A quick guide for enforcers inspecting food premises: non-prepacked (loose) foods allergen information

Last updated:
20 October 2014
From 13 December 2014, all food businesses (eg restaurants, takeaways, bakeries and delicatessens) must declare any of 14 identified allergenic ingredients which are used in non-prepacked or loose foods that are sold or provided.

The 14 common allergens are:

  • cereals containing gluten: declaration of wheat (such as spelt and Khorasan), rye, barley, oats and their hybridised strains)
  • crustaceans
  • eggs
  • fish
  • peanuts
  • soybeans
  • milk
  • nuts: declaration of almond, hazelnut, walnut, cashew, pecan nut, Brazil nut, pistachio nut and macadamia nut (also known as Queensland nut)
  • celery
  • mustard
  • sesame
  • sulphur dioxide or sulphites (where added is present at more than 10mg/kg)
  • lupin
  • molluscs

The Food Information Regulations 2014 (FIR) give powers to authorised officers to take action against breaches of the allergen requirements.

Legal requirements for food businesses

The legal requirements for food businesses are to:

  • Declare accurate and consistent allergen ingredients information to customers (includes food sold through distance selling such as online or by telephone).
  • Ensure the information of the 14 identified allergens, for the food they serve or prepare, is accurate and verifiable.

They can do this:

  • By being aware of allergen ingredients information for any food/ingredients bought in and by keeping this information up to date.
  • By knowing what allergenic ingredients (including cooking oils, sauces, garnishes etc.) are used in the food they serve or prepare.
  • With effective communication between suppliers, staff and customers. For example, if a recipe change leads to a change in allergen information, all staff tasked with advising customers will need to be made aware.

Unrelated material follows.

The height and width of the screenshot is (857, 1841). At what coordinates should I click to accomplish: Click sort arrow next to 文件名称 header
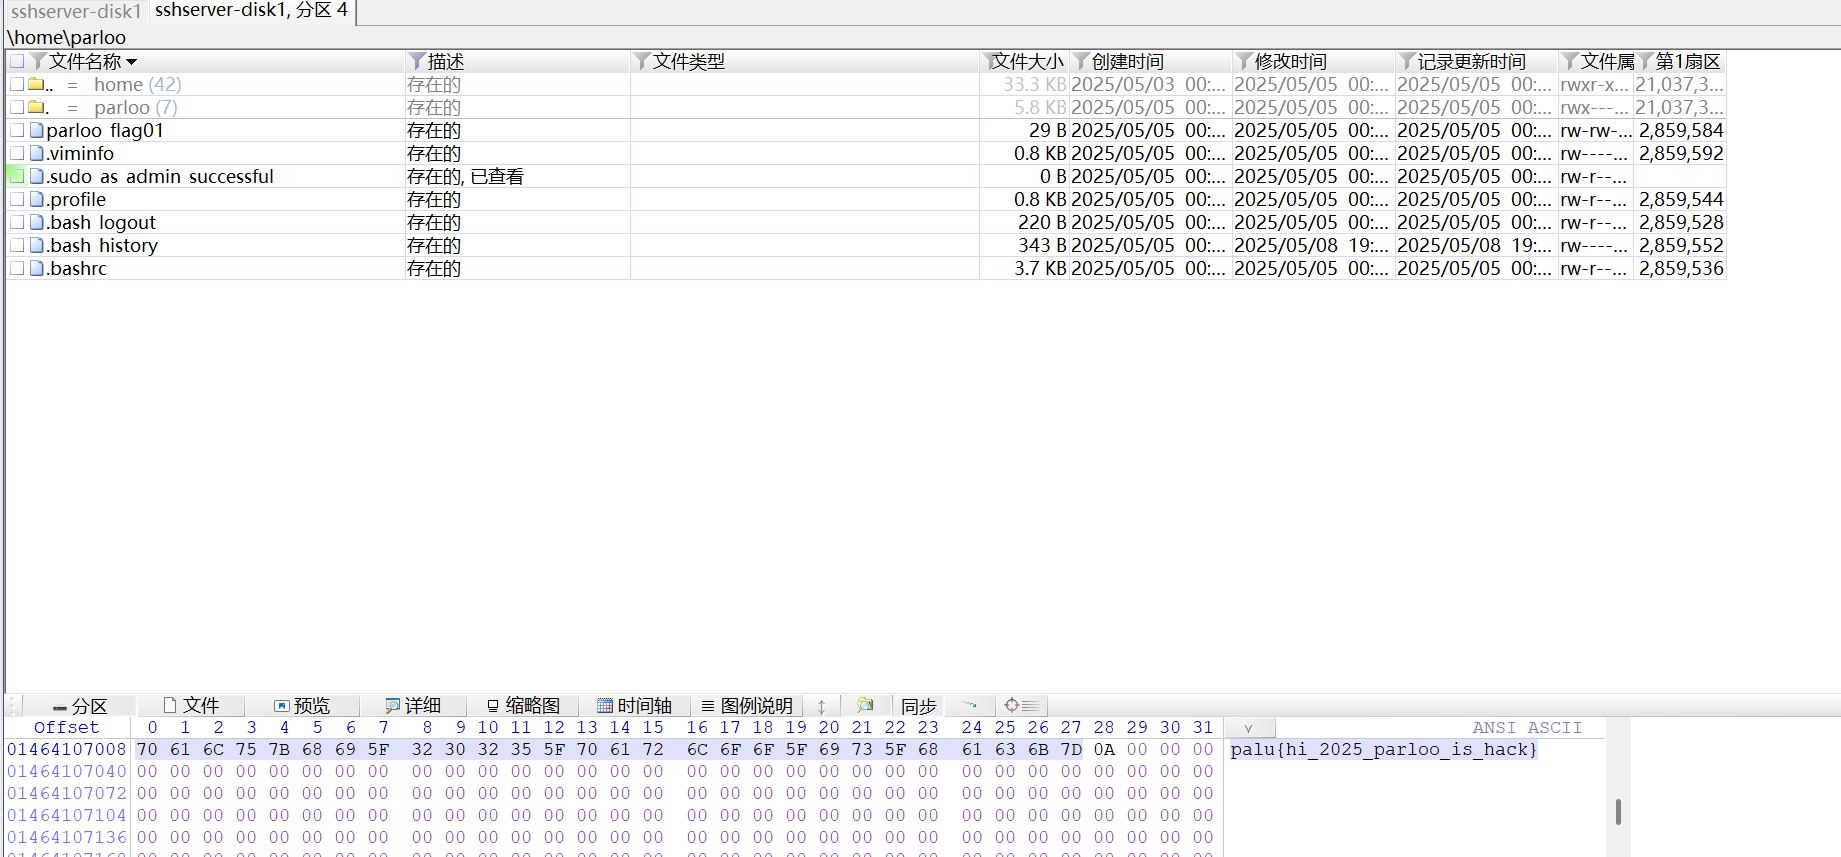point(132,62)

For relevant allergen tools for businesses, see: www.food.gov.uk/allergen-resources

Best practice (how to facilitate effective allergen management)

Allergen management is about knowing what is in food and controlling the movement of allergens to reduce or remove allergen cross-contamination.

Food businesses may wish to consider:

  • how allergenic ingredients are stored and labelled on premises
  • removing or reducing potential cross-contamination which may arise from shared equipment (e.g. serving spoons, chopping boards and woks)
  • thoroughly cleaning work surfaces and equipment
  • thorough hand washing before preparing food

Allergenic ingredients information: FIR compliance

Key areas to consider

Examples of questions to consider  

Staff awareness/training

  • Are staff well trained in dealing with specific customer requests for allergen information?
  • Do back of house/ kitchen staff check ingredients labels for allergen information before preparing food?
  • Where food is provided to those who cannot make their own food choices (eg small children, those with learning difficulties or relying on a carer), is there a process to cater for and protect/safeguard them if they have food allergies?

Back of house to front of house communication

  • Do back of house staff keep a record of allergenic ingredients used in dishes?
  • Is up-to-date allergen information shared with front of house staff (especially when recipes or ingredients change)?
  • Are language barriers addressed to facilitate the exchange of clear and accurate allergen information?

Communication to customers

  • Do customers have access to allergen information in an appropriate manner (eg clear signposting or in writing/upfront on a menu/ chalkboard)?
  • Is the allergen information or signposting to how to obtain it, in clear view?
  • For distance selling, is the allergen information offered at the time of purchase?

Verification of allergen information

  • How does the food business operator verify the allergen information?
  • Can staff easily check what foods contain the 14 allergens if a customer asks?
  • For distance selling, is the allergen information confirmed when food is delivered (especially for those with food allergies/intolerance who require it)?

Allergen best practice: outside FIR

Areas to consider

Possible questions

Allergen cross-contamination

Are there appropriate measures in place to prevent cross contamination of allergens when storing, handling and cleaning food surfaces after and before use?

Dealing with emergencies

Would staff know what to do if a customer were to have an allergic reaction on the premises?